La lecture participe évidemment de tout projet éducatif. Il faut donc insister sur la responsabilité des textes de lectures scolaires qui ignorent, la plupart du temps, la dimension fondamentale de l’inconscient du petit d’Homme.

Le contenu du texte, s’il bouscule le fonctionnement de la psyché, peut entraîner des blocages importants quant à l’apprentissage de la lecture. Il serait intéressant que davantage de psychanalystes soient consultés dès l’élaboration d’une telle méthode…

Une confusion inconsciente possible
Pour Françoise Dolto, le mot « lire » est un mot qui, pour certains enfants, éveille quelque chose de totalement tabou : c’est le lit conjugal des parents. Au moment où l’enfant est en train d’élaborer son interdit de l’inceste, le mot « lit » que leur paraît être le verbe « lire » rend ce mot banni, et les activités qui entourent le fait de lire sont quelque chose qui le met dans un très grand trouble… Françoise Dolto d’ajouter :Bien entendu, les maîtresses d’école ne le savent pas… Ainsi, les textes de lectures scolaires, qui jouent un rôle fondamental dans la construction du sujet, devraient prendre en compte la dimension inconsciente du jeune élève. Ceci dit, le conte peut s'avérer une seconde chance dans le cadre d’un échec scolaire notamment. Effectivement, si l’élaboration psychogénétique est établie au fil des textes, ceux-ci peuvent constituer un apport non négligeable, en particulier pour l’enfant qui présente des troubles psychopathologiques, même si ceux-ci sont discrets, voire plus ou moins masqués. Le conte psychanalytique qui, par essence, respecte le psychisme, participe – de toute évidence – à la mise en place d’une adaptabilité, pouvant aider ainsi à lever « l’encre-age » de la névrose.

Lire, un plaisir ?
Pour qu’un enfant soit à l’aise en lecture, il faut – bien entendu – qu’il ait un langage oral de qualité suffisante, d’autant que lire nécessite, outre le déchiffrage, de dégager le sens du texte ; ce sens est inconsciemment abordé quant à des traces mnésiques affectives et concerne donc l’univers fantasmatique chargé d’émotions. Si le contenu du texte engloutit émotionnellement l’inconscient, apparaîtront résistances et blocages. Les livres de lectures scolaires, tout comme les contes, doivent déclencher l’imaginaire mais les psychanalystes le savent bien, pas de n’importe quelle manière ; effectivement, l’apprentissage de la lecture réussi sera de « l’ordre » du plaisir mais à l’unique condition que le langage transmis par le texte écrit ait respecté de son côté l’organisation psychique. Il est indispensable de donner les moyens à tout enfant d’aimer la lecture, ce qui revient donc à l’amener à découvrir le désir de lire ; ainsi s’imposera un aspect récréatif, fondamental, qui produira un enthousiasme suffisant pour que l’inconscient ne fasse pas barrage.

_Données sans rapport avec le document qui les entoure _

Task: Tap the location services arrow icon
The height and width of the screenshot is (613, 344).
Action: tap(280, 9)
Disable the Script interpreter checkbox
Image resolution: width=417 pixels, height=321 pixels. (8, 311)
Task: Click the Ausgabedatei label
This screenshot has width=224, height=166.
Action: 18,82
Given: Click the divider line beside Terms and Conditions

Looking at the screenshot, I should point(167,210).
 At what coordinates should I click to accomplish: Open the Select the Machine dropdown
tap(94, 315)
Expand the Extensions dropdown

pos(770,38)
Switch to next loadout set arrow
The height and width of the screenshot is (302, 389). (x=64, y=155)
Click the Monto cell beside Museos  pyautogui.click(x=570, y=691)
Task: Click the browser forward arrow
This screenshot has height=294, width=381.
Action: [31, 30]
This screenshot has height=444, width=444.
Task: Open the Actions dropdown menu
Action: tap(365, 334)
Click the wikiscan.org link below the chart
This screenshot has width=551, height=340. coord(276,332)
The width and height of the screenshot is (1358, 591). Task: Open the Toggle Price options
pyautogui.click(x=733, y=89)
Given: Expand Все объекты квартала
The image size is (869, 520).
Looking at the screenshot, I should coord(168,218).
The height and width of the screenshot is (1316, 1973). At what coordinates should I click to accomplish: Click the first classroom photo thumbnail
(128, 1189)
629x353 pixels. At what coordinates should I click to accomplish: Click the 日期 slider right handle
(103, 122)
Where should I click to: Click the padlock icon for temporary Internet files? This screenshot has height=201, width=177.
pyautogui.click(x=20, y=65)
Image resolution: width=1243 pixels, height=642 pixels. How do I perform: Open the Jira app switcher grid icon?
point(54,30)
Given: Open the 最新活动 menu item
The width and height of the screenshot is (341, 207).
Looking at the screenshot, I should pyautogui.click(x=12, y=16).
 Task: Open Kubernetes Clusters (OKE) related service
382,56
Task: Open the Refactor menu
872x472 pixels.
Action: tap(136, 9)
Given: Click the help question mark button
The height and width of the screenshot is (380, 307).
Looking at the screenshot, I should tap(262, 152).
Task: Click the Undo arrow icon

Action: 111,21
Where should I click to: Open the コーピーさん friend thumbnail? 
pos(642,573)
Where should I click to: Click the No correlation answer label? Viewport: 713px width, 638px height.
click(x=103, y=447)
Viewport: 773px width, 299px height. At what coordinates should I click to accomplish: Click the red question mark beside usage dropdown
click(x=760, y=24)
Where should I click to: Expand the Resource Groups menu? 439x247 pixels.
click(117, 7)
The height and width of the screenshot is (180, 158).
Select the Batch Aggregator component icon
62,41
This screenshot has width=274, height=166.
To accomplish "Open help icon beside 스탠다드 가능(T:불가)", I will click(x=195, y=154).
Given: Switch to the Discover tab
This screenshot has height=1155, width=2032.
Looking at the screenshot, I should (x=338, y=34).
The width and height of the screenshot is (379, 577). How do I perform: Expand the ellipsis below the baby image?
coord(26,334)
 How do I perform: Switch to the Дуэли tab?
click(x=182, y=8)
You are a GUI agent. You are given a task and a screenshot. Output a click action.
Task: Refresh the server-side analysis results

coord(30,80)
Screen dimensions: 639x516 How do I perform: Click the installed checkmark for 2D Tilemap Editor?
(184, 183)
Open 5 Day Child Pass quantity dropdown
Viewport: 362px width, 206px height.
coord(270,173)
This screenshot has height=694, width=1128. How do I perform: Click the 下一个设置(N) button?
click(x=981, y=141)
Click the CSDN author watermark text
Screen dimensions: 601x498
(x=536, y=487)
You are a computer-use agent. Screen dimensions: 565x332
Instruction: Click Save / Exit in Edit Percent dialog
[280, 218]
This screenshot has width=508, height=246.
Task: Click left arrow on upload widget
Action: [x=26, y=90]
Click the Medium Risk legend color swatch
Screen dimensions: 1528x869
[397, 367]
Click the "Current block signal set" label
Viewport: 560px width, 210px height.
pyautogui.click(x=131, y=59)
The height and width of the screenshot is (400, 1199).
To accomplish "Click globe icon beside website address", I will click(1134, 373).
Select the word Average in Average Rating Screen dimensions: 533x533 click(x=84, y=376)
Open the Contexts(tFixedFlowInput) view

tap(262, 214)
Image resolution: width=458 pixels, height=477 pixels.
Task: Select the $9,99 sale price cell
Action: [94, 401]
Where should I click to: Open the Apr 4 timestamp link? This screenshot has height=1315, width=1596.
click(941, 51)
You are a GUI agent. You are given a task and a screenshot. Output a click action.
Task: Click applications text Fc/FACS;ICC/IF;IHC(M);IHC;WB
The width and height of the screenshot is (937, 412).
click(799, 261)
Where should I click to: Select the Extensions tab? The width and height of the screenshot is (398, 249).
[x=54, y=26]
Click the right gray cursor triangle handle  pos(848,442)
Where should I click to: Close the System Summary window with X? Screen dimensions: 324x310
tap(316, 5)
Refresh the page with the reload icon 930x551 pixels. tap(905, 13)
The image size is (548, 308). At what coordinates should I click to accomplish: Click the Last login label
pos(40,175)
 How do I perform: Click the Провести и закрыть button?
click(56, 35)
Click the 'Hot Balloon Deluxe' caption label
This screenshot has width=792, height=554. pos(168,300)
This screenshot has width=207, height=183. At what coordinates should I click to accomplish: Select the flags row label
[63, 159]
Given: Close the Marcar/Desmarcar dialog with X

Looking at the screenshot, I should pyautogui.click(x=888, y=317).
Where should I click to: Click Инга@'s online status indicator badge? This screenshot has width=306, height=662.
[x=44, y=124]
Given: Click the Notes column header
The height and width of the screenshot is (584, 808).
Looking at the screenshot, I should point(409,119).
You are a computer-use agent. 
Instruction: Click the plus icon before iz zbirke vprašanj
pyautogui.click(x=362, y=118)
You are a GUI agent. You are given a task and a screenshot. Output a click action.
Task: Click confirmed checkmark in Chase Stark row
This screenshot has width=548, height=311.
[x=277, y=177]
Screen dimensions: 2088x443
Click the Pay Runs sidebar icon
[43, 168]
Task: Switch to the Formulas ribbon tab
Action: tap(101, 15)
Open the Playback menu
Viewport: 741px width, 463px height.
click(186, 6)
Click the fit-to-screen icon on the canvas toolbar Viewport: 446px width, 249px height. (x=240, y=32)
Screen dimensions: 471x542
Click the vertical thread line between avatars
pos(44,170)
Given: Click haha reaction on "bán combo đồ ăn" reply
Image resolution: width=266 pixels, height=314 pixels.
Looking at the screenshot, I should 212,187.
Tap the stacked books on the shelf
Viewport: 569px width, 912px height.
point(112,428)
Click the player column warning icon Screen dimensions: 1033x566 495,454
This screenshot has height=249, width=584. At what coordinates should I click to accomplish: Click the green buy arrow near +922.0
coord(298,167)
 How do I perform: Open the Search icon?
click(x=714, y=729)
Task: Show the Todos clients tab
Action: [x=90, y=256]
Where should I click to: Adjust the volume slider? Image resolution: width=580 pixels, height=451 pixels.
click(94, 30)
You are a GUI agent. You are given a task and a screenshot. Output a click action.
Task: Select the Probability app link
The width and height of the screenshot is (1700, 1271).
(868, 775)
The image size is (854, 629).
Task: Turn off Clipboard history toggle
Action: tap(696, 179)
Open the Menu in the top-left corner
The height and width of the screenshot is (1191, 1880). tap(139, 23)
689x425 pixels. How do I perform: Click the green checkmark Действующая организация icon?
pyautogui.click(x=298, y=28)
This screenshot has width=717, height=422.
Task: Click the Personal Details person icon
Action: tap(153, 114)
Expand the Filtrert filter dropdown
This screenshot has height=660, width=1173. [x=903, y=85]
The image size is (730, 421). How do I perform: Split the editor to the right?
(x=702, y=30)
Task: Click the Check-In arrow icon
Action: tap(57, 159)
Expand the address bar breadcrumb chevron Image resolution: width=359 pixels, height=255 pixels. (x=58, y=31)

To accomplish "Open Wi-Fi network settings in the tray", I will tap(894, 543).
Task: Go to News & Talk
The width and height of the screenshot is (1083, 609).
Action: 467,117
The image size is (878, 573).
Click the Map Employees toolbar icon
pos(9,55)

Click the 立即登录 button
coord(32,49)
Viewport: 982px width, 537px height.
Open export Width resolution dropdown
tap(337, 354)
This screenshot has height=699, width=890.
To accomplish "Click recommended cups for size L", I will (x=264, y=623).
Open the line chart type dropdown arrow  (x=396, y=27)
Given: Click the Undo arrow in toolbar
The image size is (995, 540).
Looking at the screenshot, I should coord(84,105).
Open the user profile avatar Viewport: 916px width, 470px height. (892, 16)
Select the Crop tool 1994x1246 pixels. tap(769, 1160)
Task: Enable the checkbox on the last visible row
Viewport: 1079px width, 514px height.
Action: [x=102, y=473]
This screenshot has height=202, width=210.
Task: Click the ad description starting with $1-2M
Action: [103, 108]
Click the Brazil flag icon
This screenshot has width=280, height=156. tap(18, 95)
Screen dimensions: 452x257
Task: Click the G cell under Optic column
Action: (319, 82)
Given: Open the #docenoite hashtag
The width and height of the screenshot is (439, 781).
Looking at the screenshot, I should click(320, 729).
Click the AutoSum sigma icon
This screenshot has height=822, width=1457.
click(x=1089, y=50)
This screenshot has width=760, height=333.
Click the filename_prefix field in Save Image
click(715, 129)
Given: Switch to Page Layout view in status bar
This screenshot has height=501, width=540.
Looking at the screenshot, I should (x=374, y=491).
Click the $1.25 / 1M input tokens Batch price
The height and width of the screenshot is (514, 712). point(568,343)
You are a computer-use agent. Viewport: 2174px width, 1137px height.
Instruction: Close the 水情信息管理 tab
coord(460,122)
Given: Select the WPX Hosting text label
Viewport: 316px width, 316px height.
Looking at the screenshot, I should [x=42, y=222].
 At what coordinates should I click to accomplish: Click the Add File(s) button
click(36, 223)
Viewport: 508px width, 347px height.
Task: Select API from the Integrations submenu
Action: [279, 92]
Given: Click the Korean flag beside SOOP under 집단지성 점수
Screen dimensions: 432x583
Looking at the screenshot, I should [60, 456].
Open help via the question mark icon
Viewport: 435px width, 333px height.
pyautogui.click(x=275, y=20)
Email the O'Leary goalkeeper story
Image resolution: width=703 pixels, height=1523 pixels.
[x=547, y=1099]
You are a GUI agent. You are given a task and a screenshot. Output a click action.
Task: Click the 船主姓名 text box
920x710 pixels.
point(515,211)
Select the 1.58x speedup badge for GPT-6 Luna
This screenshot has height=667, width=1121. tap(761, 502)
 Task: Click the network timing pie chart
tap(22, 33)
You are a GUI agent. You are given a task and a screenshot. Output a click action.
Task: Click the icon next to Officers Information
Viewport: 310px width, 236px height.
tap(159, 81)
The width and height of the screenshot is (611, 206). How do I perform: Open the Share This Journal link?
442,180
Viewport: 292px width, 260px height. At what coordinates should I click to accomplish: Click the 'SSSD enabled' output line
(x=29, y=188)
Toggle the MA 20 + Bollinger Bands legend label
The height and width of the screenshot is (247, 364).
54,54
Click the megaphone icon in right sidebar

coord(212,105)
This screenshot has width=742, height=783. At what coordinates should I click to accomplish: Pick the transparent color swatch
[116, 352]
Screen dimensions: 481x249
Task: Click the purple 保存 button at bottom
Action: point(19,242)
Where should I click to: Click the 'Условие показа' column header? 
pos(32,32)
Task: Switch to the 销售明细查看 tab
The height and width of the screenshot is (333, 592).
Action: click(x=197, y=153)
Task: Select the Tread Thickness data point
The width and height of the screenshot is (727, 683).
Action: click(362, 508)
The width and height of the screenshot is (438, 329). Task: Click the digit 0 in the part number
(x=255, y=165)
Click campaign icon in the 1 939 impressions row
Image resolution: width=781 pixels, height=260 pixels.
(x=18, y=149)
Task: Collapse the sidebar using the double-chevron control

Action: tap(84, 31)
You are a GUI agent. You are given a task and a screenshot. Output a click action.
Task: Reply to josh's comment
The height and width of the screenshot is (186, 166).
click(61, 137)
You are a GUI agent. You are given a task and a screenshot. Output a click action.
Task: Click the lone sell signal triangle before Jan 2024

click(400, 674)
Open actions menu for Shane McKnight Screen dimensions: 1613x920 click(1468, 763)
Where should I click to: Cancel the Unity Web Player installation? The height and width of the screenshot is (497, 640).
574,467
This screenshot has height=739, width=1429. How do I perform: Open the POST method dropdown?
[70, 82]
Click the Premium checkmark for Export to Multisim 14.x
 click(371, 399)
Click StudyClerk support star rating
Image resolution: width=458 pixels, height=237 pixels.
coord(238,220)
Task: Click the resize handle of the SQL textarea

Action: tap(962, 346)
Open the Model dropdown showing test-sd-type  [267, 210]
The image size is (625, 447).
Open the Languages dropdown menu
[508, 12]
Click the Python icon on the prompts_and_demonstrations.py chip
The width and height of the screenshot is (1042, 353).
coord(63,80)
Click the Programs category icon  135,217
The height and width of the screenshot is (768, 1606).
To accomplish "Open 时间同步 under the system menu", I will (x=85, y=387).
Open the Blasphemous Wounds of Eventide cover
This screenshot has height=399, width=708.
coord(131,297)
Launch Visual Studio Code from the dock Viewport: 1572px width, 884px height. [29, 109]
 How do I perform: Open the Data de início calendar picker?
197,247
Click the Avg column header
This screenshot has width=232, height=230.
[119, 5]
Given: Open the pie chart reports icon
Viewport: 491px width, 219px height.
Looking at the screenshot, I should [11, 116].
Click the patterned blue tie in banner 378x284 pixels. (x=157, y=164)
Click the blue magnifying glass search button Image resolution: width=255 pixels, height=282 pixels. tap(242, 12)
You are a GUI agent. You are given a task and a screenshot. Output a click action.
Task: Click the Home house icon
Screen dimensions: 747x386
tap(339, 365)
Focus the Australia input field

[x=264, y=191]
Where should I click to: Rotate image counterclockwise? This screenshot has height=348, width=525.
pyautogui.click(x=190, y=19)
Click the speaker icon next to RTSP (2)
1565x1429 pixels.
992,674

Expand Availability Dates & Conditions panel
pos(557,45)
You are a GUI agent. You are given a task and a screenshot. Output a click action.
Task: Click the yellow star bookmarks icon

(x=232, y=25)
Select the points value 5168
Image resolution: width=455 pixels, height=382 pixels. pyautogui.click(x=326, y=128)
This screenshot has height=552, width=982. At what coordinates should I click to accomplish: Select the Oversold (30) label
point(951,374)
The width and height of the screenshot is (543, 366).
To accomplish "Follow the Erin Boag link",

Des perspectives structurantes
Si lire doit séduire, tout texte de lecture revêt – encore une fois – une importance capitale dans le sens où son contenu devra s’apparenter à la prudence. Effectivement, les effets d’une histoire en apparence banale peuvent être très négatifs pour plus tard car, outre les phonèmes qui véhiculent une signification subjective, la chronologie des textes de lectures se relie à l’histoire individuelle et familiale de l’enfant. Plaisir de lire certes mais il ne faut jamais oublier que chacunintrojectera ce voyage singulier au travers de ses fantasmes, de ses incompréhensions, de ses limites, de ses souffrances… La responsabilité d’un texte est réelle et trop d’histoires circulent librement publiées qui occultent la complexité de la vie psychique, notamment avant la période de latence, c’est-à-dire avant l’âge de six-sept ans. Pour que les portes de la socialisation et de l’humanisation s’ouvrent sur des perspectives structurantes, il faut que lire permette à l’enfant de mettre en place la distance juste entre sensibilité et savoir.